## YOUR INSTRUCTIONS:
Reproduce each record exactly.

(Collected data entries)

──────

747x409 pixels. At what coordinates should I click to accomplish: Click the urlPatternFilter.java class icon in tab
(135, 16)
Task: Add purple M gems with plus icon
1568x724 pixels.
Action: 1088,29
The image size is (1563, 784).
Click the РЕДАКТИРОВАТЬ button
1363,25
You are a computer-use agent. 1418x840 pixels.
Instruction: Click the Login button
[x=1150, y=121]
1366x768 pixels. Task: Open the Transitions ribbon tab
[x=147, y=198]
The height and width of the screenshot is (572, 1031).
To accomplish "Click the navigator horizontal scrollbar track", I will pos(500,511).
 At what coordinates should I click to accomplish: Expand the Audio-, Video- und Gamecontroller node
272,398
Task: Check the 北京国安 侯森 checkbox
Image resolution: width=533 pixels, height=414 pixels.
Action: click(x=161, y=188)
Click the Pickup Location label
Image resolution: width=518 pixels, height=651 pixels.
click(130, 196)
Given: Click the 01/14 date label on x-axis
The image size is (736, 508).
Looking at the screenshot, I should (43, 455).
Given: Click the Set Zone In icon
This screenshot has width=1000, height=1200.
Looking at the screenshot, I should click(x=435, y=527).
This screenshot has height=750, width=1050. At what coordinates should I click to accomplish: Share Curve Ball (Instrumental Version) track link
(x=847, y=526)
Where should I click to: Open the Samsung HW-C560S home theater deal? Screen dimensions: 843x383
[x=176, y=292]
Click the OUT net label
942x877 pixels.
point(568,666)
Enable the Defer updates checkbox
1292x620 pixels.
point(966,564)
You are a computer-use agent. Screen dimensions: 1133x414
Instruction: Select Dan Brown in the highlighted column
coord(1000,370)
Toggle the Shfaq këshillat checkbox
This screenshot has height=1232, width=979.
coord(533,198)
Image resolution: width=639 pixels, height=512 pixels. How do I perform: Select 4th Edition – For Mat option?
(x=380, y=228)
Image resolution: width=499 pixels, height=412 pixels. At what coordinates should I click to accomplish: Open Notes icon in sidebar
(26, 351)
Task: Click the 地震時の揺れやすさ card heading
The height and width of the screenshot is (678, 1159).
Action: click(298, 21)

──────

## EXERCISE RESULT:
747x409 pixels. At what coordinates should I click to accomplish: Click the urlPatternFilter.java class icon in tab
(135, 16)
Task: Add purple M gems with plus icon
1568x724 pixels.
Action: 1088,29
The image size is (1563, 784).
Click the РЕДАКТИРОВАТЬ button
1363,25
You are a computer-use agent. 1418x840 pixels.
Instruction: Click the Login button
[x=1150, y=121]
1366x768 pixels. Task: Open the Transitions ribbon tab
[x=147, y=198]
The height and width of the screenshot is (572, 1031).
To accomplish "Click the navigator horizontal scrollbar track", I will pos(500,511).
 At what coordinates should I click to accomplish: Expand the Audio-, Video- und Gamecontroller node
272,398
Task: Check the 北京国安 侯森 checkbox
Image resolution: width=533 pixels, height=414 pixels.
Action: click(x=161, y=188)
Click the Pickup Location label
Image resolution: width=518 pixels, height=651 pixels.
click(130, 196)
Given: Click the 01/14 date label on x-axis
The image size is (736, 508).
Looking at the screenshot, I should (43, 455).
Given: Click the Set Zone In icon
This screenshot has width=1000, height=1200.
Looking at the screenshot, I should click(x=435, y=527).
This screenshot has height=750, width=1050. At what coordinates should I click to accomplish: Share Curve Ball (Instrumental Version) track link
(x=847, y=526)
Where should I click to: Open the Samsung HW-C560S home theater deal? Screen dimensions: 843x383
[x=176, y=292]
Click the OUT net label
942x877 pixels.
point(568,666)
Enable the Defer updates checkbox
1292x620 pixels.
point(966,564)
You are a computer-use agent. Screen dimensions: 1133x414
Instruction: Select Dan Brown in the highlighted column
coord(1000,370)
Toggle the Shfaq këshillat checkbox
This screenshot has height=1232, width=979.
coord(533,198)
Image resolution: width=639 pixels, height=512 pixels. How do I perform: Select 4th Edition – For Mat option?
(x=380, y=228)
Image resolution: width=499 pixels, height=412 pixels. At what coordinates should I click to accomplish: Open Notes icon in sidebar
(26, 351)
Task: Click the 地震時の揺れやすさ card heading
The height and width of the screenshot is (678, 1159).
Action: click(298, 21)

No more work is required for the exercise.